PMF profiles experienced by ligands exiting Mb along (a) the distal pathway and (b,c) the two other most favorable exit paths between the heme binding site and the external solution. The path profiles were determined by finding the path, between two predefined endpoints (one at the heme binding site, and one near an Mb exit), that exhibits the smallest energy barriers. The values of the PMF at each point along these paths are then plotted as a function of the ligands' distance from the heme binding site. The procedure is repeated for O2, NO, CO, and Xe ligands, using the same endpoints for a given exit. The solvation energies of each ligand in water, as given in Table 2, are represented as horizontal dashed lines, and the location of the distal pocket (DP) and Xe binding site Xe4 are indicated. (d) The actual points along the three paths in relation to the Mb PMF maps are plotted in green (for the distal path a), red (path b), and yellow (path c).
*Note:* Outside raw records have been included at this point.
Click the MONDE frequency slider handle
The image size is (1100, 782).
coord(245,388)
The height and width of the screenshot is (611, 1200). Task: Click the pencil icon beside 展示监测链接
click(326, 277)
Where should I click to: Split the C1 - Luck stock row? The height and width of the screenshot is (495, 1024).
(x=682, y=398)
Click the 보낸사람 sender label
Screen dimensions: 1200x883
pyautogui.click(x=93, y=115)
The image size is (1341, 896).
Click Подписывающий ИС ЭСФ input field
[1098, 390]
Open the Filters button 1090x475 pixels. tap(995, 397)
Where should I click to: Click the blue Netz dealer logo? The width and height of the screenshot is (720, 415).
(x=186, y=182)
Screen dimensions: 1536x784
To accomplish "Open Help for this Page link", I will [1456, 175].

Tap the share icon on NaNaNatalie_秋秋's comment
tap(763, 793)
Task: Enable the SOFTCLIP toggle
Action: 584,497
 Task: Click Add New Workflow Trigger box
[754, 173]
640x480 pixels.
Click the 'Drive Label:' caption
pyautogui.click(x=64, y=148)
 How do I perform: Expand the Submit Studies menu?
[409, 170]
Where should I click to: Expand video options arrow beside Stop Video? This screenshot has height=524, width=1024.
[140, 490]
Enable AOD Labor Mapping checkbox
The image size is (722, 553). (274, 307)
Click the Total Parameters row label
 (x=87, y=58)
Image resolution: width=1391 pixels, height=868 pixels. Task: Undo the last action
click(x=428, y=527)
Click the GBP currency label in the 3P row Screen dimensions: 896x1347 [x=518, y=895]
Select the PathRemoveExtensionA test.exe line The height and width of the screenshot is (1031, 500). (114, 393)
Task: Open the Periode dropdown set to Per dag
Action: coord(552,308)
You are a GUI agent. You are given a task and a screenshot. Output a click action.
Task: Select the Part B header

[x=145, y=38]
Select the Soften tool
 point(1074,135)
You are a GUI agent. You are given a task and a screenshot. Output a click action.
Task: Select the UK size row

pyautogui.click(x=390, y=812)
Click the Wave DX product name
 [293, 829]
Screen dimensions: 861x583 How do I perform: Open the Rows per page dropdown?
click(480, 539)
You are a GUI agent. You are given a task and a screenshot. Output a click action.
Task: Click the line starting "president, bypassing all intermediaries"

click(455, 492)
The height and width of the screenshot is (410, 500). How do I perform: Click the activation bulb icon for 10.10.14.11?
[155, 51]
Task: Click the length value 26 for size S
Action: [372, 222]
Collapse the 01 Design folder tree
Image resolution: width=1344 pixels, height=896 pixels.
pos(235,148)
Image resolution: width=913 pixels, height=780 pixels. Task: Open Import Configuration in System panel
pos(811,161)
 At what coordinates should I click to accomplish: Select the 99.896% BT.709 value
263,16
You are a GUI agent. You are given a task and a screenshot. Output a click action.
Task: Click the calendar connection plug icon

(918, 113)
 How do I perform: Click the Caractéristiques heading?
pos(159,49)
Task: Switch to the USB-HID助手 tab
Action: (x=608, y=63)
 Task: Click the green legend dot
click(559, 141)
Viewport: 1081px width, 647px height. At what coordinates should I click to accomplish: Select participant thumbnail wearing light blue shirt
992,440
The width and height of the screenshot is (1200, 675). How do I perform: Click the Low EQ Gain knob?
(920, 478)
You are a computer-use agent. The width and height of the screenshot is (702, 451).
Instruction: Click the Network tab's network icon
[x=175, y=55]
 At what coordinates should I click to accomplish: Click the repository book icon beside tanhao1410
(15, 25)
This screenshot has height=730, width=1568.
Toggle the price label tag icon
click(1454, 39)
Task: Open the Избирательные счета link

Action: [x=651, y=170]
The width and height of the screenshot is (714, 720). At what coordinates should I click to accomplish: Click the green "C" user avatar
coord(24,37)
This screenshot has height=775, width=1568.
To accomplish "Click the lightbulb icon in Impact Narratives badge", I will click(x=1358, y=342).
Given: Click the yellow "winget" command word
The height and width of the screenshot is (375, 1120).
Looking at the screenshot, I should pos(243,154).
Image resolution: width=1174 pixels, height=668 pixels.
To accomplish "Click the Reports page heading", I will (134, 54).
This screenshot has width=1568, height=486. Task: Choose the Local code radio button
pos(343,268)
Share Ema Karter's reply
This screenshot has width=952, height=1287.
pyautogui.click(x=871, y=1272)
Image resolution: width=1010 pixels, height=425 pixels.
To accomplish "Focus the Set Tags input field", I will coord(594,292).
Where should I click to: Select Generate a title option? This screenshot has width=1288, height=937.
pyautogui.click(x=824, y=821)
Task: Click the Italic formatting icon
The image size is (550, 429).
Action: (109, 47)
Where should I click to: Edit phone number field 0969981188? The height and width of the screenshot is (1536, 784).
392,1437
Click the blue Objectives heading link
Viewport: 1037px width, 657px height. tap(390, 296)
For the case of O2, the energy barrier to enter Mb is very low—only a few kBT above the computed solvation energy of O2. Not surprisingly, of all the ligands we have investigated, O2 has the smallest energy difference between its highest barriers and most attractive cavities. We evaluate the Gibbs free energy difference between the distal pocket's most attractive region and the lowest barrier to be crossed for O2 to exit through the distal pathway to be ∼6 kcal/mol. This result matches theoretical and experimental measurements of the same barrier energy of 6.4 kcal/mol (44) and 7.5 kcal/mol (39), respectively. This implies that O2 is the ligand that can enter, exit and move around Mb with the least hindrance of all gases studied, as would suggest Mb's role in storing and transporting O2.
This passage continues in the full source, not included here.